What was the bad experience? we asked. A broken nose from a wayward oar? A near-drowning? Vertigo (which I got last year; very bad, lasted two weeks)?

“They fell out,” he replied.

Fell out? Yes, they fell out and were caught in the cold churning water. No doubt this can be a shocker, but pretty much everyone who falls out is brought back in again, and then you have a dynamite story to tell the rest of your life. This family was brought back in by their guide, safely, though I am sure they had a quick moving swim and swallowed and choked on a bit of water.

When you sign up for rafting, you are shown a video of what the trip will be like; you are given an in depth-safety lecture. You are taught what to do should you fall out. All very humorously related by Wade, who had us in fits of laughter. Of course white water rafting is no joke. You have to pay attention and battle some high water, rushing toward you, slamming you in some cases, rapid after rapid. You work in unison, following your guides commands: “All back!” “All ahead!” And you are with about 12 other rafts in your outfitters, and then can see many more rafts from other outfitters. You are never alone.

What I didn’t quite get is what that family expected. When you go rafting on raging waters, there is always a chance you could take a spill, get knocked over, flip the raft. You are blasting through rapids, after all, and this is not a gentle sailing trip. Not to expect this is foolish and unrealistic. Of course, nobody in particular wants to get “dumptrucked,” as the guides say, but it can happen. I’ve gone five years now and we’ve never had it happen. And on this trip, Wade himself, the guide, in another raft, got flipped like a pancake right off the back of the raft and had to swim like mad to get back to it, all of it caught on video which we watched and roared at later. Of course Wade got totally razzed from the rafters and the other guides.

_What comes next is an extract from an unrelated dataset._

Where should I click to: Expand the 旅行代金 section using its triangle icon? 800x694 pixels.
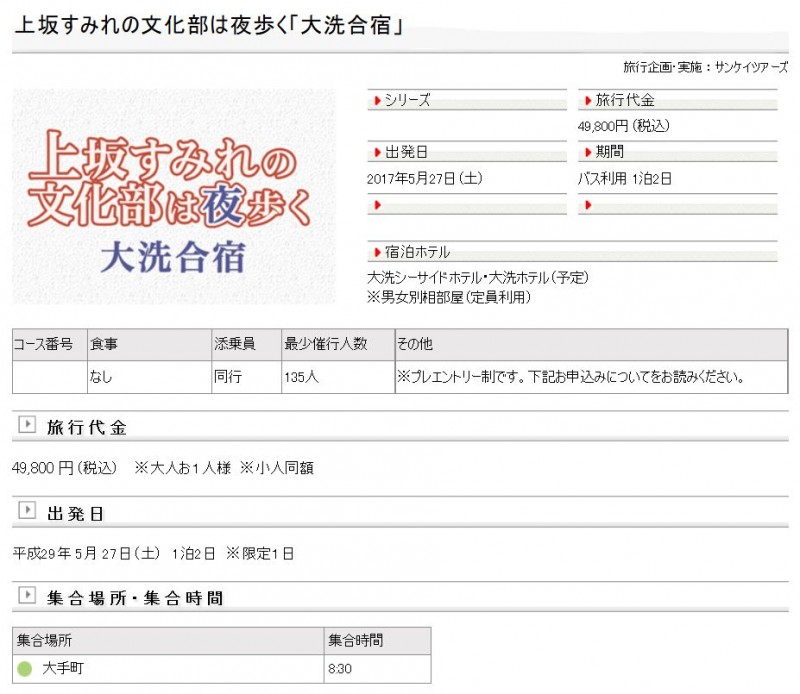pos(27,426)
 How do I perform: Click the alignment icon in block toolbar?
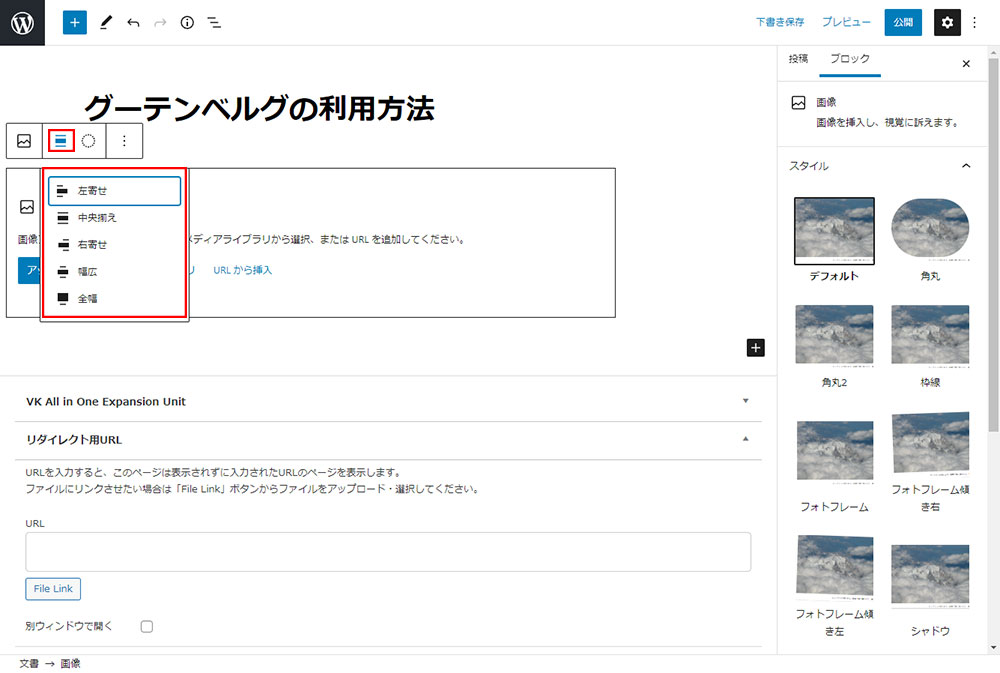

So when you accept the reservation to go rafting, you must include the possibility, however remote, that you could go for a wild swim. In fact, I think that’s a huge part of why people go: to see what will happen. To see how they will face the unexpected, the unknown. To see what life offers them. To see what they are made of.

We all accept risks when we decide to have children. And there are so many more risks than those in rafting. Hemophilia, an incredibly rare disorder, is one of those risks. So rare, you couldn’t ever imagine that it would happen to your child. But there you are: a child with a life long, obscure bleeding disorder. I didn’t want this, but I couldn’t cancel this trip. Couldn’t return for a refund or exchange. I had to take what I got and deal with it somehow. And we did. We had ups and downs, we got slammed around a few times. We made mistakes, didn’t follow the rules, couldn’t control the river of events, and realized we didn’t have a guide all the time. But we made it. With learning as we go, a lot of teamwork, we made it.

All of parenting is a grand risk, and all of life is a grand risk, and you must take what comes, with no guarantee on the outcome and no refunds or cancellations. A rapid is a rapid, and hemophilia is hemophilia: something that catches your breath, can make you scream, is a wild ride, often out of control, but at the end, you’ve done something amazing, you’ve mastered something others fear.